Gelezen in Vanity Fair van mei 2014:
Deze week, amper drie uur terug uit New York, gaf ik mijn eerste college ‘Cities in Transition’ aan de UvA. Kon niet mooier. In New York, vertelde ik de studenten, waren me twee dingen het meeste opgevallen: de vele Spaanstalige opschriften enerzijds en de vele ranke, extreem hoge torens in aanbouw anderzijds. Eerst het Spaans. In korte tijd verandert de Big Apple in een Spaanstalige – nou oké, tweetalige – enclave; het aantal Hispanics groeit er opvallend snel. In Queens bijvoorbeeld zag ik hele grote Mexicaanse en Zuid-Amerikaanse gemeenschappen van arme migranten, meest verzameld in parken en buurten, in afwachting van iets. Ook de metro zat er vol mee. Ze zijn hier nieuw, ze zijn arm en ze komen met hele gezinnen tegelijk. Hun werklust spat ervan af. Opnieuw verandert New York ingrijpend door een influx van imposante migrantengemeenschappen. Het andere dat me opviel waren de vele nieuwe torens. Dan hebben we het over Manhattan, om precies te zijn het gebied ten zuiden van Central Park, ter hoogte van 57 Street. Ook dit verschijnsel is nieuw: ranke woontorens, sommige nog hoger dan Empire State Building, elke verdieping bestaande uit niet meer dan een of twee appartementen.
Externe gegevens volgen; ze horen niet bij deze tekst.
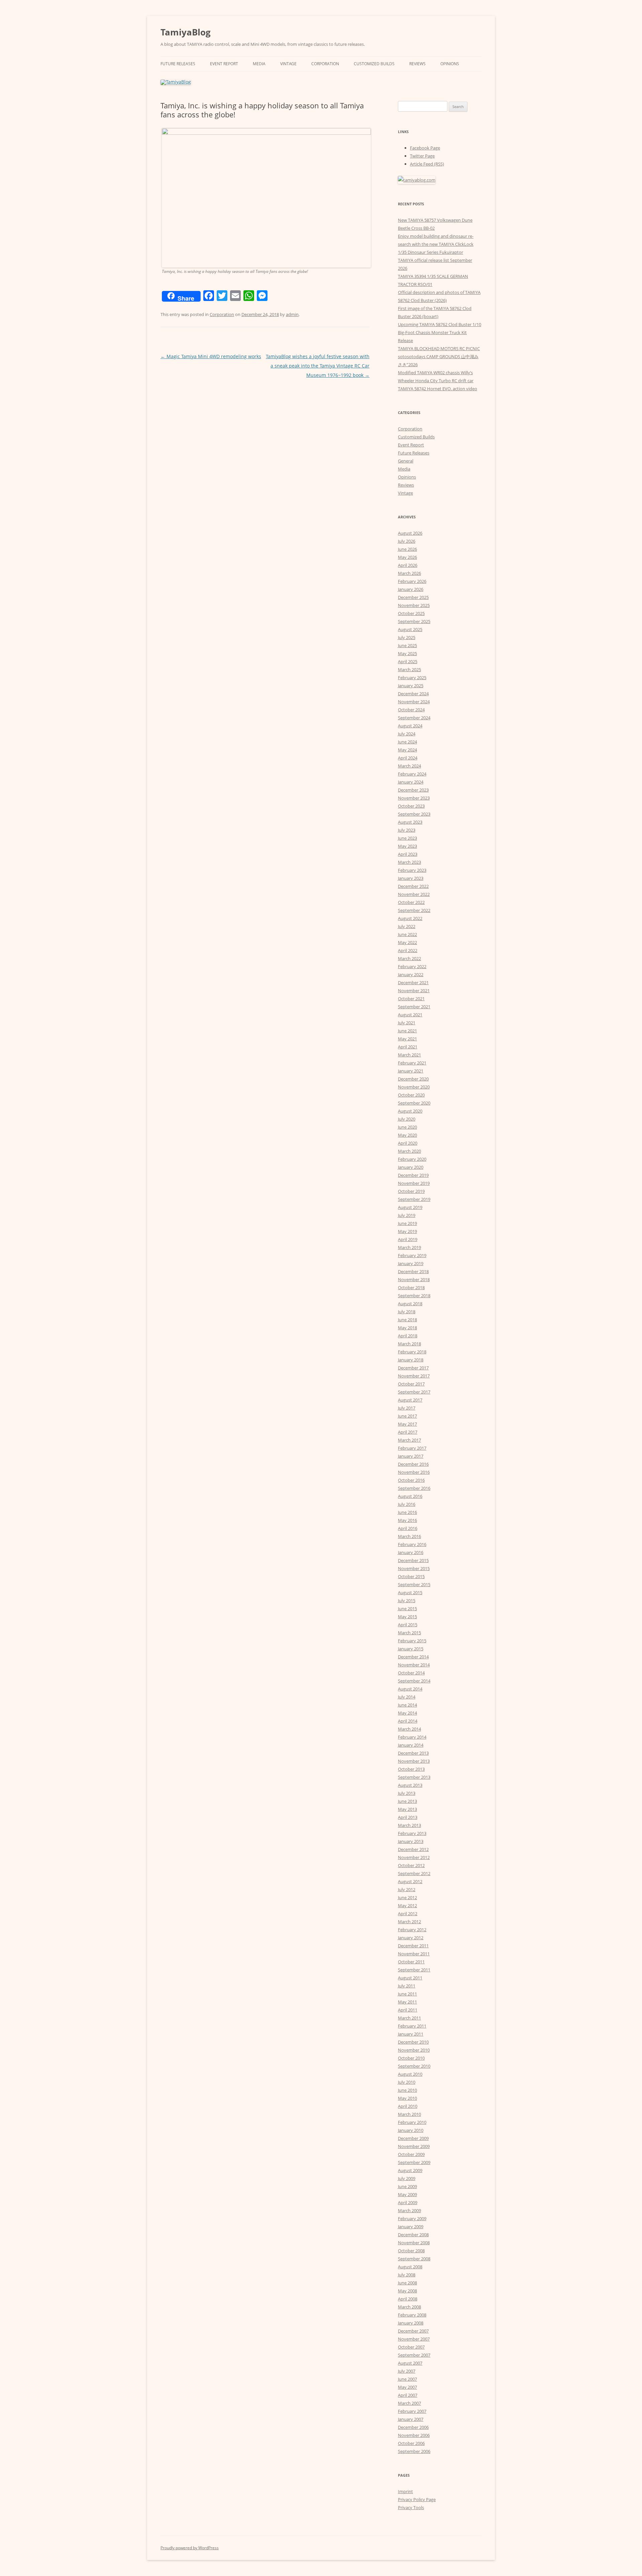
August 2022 (410, 918)
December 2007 (413, 2331)
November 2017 (414, 1376)
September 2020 (414, 1103)
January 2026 (410, 589)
Ze worden gebouwd voor de ‘’happy few’’, nee ‘the filthy rich’, afkomstig uit de hele wereld. Extreem rijk ontmoet extreem arm in New York.
In Vanity Fair las ik een artikel over de nieuwste golf bizar ranke hoogbouw op Manhattan. In ‘Too Rich, Too Thin, Too Tall?’ concentreert alle aandacht zich op het nieuwste werk van de architect Rafael Vignoly. Hij ontwierp een woontoren aan Park Avenue waarvan het penthouse op de 96ste verdieping is verkocht aan een anonieme koper voor liefst 95 miljoen dollar. De ranke, extreem hoge toren telt in totaal slechts 104 appartementen. Prijs per vierkante voet: 11.500 dollar. In de omgeving verrijzen meer van dit soort dure torens. De hoogste opent dit jaar: One57. Architect: Christian de Portzamparc. Meer starchitects ontwerpen nu hun eigen duurste supertower in dezelfde buurt: Frank Gehry, Richard Meier, Jaques Herzog and Pierre de Meuron, Jean Nouvel en Robert Stern. Wie dacht dat de starchitects in de crisis verdwenen waren heeft het dus goed mis. Echter, de gebouwen bestaan hoofdzakelijk uit glas. De rijken kopen in de eerste plaats uitzicht, en de náám van een beroemd architect, niet zijn architectuur. Binnenkort bestaat de hele skyline ten zuiden van Central Park hoofdzakelijk uit naalden: een stekelig bos dat zijn schaduw werpt over het duurste stukje aarde, in bezit genomen door de allerrijksten die, kampend met een permanente jetlag, op reis zijn tussen hun appartementen in Shanghai, Sao Paulo, Dubai, Londen en de Big Apple. Ik vertelde het de studenten. Dit is wat ze me vroegen: gaat dit goed? Kan dit wel naast elkaar bestaan?